Engineering Nanohybrids to produce Super-Magnetic and Functional Stem Cells for Cardiac Tissue Engineering – SuperMagStemCells
The goal of the SuperMagStemCells project is to produce cardiac-primed engineered tissues, starting from magnetic stem cells, and using remote magnets for tissue formation and stimulation. To do so, it must resolve the impact that magnetic nanoparticles may have on stem cells functions, especially at high intracellular magnetic dose, probably linked to the intracellular release of degradation products. Our main hypothesis is that shielding the magnetic core from degradation will prevent any biological impact on stem cells.
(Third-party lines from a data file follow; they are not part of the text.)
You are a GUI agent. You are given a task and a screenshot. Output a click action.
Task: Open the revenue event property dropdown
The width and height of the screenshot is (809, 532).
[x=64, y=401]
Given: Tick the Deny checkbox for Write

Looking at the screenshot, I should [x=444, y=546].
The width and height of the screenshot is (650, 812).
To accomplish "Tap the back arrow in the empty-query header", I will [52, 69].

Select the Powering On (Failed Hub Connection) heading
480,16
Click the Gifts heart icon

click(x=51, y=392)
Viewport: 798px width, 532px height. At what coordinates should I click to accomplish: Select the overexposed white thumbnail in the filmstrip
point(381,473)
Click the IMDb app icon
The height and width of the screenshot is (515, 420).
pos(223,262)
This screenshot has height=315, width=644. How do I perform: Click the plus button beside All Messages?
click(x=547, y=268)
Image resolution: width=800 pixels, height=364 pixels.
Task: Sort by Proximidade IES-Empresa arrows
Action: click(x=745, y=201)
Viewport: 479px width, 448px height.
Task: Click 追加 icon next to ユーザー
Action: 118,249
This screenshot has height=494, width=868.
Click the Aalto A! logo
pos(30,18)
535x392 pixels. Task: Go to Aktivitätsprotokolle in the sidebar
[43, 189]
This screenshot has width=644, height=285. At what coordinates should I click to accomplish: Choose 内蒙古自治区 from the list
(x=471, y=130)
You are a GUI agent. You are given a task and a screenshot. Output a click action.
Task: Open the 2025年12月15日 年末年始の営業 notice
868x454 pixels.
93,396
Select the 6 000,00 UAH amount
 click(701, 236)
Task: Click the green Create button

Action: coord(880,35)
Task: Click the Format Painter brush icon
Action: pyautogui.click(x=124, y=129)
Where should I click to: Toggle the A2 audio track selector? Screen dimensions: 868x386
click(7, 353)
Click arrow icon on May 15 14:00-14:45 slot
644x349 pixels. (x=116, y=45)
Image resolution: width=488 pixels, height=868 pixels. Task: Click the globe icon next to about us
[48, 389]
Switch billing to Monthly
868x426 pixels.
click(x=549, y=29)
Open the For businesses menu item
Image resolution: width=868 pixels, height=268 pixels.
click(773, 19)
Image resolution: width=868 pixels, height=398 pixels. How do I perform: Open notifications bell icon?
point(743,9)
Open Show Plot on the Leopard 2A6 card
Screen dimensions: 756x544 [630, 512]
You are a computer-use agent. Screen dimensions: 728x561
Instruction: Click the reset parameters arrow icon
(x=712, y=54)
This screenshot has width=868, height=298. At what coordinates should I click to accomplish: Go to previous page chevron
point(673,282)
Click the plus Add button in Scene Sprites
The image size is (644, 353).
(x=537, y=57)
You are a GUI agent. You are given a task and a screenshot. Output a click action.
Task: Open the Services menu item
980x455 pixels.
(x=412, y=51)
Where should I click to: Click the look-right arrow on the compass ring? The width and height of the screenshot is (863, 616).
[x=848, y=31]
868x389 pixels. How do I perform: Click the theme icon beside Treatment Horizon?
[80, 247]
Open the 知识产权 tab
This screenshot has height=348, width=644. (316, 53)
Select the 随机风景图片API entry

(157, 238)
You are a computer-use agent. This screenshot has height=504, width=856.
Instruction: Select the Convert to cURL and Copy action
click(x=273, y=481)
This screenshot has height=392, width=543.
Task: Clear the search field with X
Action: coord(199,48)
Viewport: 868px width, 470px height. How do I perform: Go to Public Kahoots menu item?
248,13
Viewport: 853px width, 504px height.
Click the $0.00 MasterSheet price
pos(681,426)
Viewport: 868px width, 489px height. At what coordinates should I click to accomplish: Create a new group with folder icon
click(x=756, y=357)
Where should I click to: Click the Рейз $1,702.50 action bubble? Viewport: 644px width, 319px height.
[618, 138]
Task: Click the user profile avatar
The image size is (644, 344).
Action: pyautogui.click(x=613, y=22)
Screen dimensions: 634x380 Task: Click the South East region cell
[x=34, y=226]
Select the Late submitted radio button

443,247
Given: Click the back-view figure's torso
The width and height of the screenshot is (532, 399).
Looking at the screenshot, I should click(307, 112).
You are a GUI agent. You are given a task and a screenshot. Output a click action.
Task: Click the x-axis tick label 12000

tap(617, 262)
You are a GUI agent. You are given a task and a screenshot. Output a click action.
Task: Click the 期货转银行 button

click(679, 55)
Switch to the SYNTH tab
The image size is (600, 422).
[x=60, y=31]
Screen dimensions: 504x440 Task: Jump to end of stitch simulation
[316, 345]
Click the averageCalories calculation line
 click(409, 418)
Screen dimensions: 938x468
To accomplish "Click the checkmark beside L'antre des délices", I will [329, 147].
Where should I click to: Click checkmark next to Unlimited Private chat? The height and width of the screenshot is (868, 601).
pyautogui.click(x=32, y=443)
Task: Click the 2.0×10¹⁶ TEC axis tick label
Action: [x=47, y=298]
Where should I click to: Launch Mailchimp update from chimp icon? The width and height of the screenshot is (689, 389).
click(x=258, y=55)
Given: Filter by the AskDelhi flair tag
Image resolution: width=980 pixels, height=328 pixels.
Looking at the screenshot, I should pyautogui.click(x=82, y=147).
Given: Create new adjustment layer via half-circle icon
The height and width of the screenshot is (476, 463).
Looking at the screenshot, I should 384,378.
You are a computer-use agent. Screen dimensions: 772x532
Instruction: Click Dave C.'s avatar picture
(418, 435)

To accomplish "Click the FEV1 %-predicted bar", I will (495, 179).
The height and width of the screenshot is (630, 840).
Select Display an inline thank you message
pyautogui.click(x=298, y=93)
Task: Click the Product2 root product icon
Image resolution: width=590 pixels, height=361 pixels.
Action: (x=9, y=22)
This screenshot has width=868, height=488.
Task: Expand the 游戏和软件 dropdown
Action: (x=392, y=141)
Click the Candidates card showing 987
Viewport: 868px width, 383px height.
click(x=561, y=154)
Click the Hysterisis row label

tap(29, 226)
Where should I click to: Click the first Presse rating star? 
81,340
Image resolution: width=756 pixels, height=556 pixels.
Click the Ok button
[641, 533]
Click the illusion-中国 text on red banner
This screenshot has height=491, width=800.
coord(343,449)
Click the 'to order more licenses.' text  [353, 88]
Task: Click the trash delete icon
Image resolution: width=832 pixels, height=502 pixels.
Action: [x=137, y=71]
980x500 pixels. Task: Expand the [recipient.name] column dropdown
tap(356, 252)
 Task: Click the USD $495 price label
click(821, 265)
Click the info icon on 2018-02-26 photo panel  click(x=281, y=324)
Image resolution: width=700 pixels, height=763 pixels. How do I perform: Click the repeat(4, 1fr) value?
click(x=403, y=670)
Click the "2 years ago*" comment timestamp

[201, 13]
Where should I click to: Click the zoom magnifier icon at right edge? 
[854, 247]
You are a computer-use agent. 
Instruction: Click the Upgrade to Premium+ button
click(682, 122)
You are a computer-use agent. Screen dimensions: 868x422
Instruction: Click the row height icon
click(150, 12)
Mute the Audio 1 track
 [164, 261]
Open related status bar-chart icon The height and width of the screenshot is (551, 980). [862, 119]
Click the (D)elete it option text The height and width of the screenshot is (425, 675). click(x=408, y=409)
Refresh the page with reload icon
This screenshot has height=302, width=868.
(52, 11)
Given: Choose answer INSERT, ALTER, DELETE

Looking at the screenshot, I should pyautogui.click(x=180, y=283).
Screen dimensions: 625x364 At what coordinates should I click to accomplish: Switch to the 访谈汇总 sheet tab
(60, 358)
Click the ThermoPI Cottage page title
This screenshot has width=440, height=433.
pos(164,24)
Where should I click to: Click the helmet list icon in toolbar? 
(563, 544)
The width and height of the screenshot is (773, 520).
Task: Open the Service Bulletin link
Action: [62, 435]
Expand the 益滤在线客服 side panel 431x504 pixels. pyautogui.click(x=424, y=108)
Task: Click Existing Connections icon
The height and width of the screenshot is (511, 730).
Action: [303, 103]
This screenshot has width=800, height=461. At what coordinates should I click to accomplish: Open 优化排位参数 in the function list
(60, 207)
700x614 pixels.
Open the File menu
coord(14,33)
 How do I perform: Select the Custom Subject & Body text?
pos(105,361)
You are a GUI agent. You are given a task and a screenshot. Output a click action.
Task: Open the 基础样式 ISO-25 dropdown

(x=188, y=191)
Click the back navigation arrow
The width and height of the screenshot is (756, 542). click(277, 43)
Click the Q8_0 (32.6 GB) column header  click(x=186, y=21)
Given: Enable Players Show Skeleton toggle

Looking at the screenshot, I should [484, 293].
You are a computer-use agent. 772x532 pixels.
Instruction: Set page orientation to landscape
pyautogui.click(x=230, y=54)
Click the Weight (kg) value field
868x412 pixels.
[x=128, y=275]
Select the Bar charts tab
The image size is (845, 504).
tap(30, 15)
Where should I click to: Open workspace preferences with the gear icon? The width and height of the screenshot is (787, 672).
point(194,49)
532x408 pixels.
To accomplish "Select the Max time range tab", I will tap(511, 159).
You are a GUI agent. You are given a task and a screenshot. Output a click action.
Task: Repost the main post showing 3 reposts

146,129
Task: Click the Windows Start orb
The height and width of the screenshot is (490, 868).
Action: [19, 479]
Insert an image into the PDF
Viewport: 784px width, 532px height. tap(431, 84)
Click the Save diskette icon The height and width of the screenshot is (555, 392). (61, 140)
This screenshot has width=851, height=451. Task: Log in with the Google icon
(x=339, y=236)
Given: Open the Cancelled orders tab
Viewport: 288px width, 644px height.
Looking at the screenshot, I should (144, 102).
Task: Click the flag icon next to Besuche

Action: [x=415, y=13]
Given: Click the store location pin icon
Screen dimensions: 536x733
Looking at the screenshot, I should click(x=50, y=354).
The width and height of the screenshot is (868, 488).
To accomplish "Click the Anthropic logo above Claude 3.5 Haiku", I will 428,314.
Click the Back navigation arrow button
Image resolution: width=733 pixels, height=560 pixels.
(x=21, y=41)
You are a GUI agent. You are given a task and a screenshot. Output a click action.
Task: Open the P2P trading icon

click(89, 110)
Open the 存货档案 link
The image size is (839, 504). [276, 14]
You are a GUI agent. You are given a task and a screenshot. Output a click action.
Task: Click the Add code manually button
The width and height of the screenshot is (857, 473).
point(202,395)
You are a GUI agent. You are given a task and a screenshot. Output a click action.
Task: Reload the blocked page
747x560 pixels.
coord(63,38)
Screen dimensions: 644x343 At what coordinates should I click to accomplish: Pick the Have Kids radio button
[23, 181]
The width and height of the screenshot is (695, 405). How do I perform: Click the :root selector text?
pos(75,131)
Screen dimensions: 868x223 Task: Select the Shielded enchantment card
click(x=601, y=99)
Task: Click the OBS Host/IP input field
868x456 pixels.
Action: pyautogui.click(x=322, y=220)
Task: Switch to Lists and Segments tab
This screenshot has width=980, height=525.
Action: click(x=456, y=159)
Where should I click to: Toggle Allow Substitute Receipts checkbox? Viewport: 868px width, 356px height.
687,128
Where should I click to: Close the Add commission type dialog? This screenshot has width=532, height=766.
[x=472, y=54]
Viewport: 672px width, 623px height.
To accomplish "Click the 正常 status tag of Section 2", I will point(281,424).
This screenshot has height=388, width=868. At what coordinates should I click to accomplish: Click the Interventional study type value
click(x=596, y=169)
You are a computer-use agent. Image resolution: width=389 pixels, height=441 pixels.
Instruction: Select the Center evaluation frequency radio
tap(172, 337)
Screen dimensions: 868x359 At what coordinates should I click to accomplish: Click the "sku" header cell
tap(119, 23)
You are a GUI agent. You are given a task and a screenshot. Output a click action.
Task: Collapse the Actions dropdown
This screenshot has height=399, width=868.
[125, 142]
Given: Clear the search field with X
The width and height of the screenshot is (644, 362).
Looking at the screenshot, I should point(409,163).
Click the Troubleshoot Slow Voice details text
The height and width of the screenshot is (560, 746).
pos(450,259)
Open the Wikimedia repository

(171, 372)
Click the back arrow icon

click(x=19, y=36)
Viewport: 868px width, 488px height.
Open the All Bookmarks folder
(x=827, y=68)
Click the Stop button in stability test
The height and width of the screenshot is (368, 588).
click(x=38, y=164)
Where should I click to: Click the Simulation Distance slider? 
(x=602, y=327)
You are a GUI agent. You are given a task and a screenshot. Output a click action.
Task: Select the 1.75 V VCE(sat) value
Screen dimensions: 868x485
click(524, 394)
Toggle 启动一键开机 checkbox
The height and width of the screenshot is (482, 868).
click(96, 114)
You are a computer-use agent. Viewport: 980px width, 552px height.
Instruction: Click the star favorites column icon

We will provide non-degrading magnetic nanoparticles by designing nanohybrids featuring a magnetic core protected by a continuous gold shell. A specific attention will be paid to the optimization of the magnetic properties of the core, to generate in fine ultra-magnetic@gold nanohybrids. A parallel approach will be explored to escape toxicity through an unprecedented biosynthesis route we have just reported in stem cells. The final goal will be to deliver (super)magnetic and functional stem cells.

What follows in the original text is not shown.